| WORK INSTRUCTIONS |
Copy the records word for word, starting with the line containing "Click the View Situation Map link" and going on through the line containing "This screenshot has width=1264, height=948. 879,386", and nothing else.

| RAW RECORDS |
▶
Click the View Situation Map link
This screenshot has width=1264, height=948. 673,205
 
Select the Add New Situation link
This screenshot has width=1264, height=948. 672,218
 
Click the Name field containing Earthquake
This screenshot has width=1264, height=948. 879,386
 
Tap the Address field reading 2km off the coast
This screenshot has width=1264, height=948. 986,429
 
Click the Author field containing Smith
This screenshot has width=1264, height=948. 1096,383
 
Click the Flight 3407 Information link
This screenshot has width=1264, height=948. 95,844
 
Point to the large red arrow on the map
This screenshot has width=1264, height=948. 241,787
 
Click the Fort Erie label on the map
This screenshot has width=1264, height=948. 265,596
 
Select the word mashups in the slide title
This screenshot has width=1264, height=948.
◀
▶
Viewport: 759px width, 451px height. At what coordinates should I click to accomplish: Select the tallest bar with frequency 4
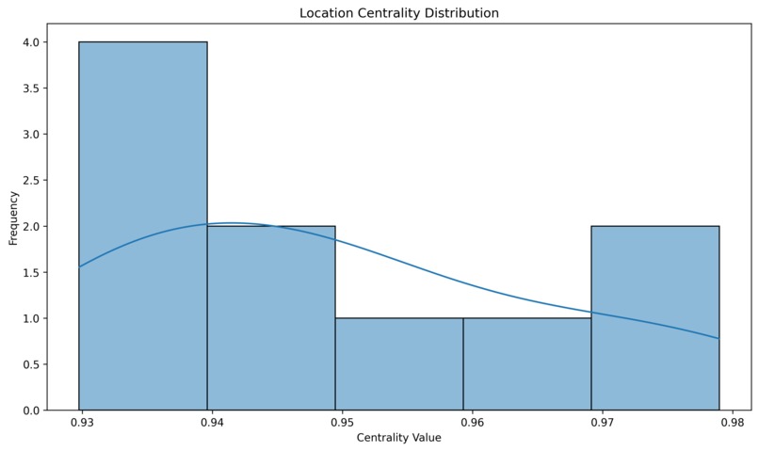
◀
▶
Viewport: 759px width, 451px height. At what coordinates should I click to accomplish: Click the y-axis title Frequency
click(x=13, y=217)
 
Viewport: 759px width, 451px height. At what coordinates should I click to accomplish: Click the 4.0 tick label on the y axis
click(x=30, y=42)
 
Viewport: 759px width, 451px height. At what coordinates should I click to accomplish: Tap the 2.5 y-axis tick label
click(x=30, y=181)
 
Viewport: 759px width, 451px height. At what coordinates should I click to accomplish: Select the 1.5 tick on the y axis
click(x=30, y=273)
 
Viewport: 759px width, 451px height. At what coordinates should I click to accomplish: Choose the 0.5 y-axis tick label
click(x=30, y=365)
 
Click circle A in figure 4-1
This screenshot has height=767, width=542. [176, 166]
◀
| SOLUTION TO THIS TASK |
Click the View Situation Map link
This screenshot has width=1264, height=948. 673,205
 
Select the Add New Situation link
This screenshot has width=1264, height=948. 672,218
 
Click the Name field containing Earthquake
This screenshot has width=1264, height=948. 879,386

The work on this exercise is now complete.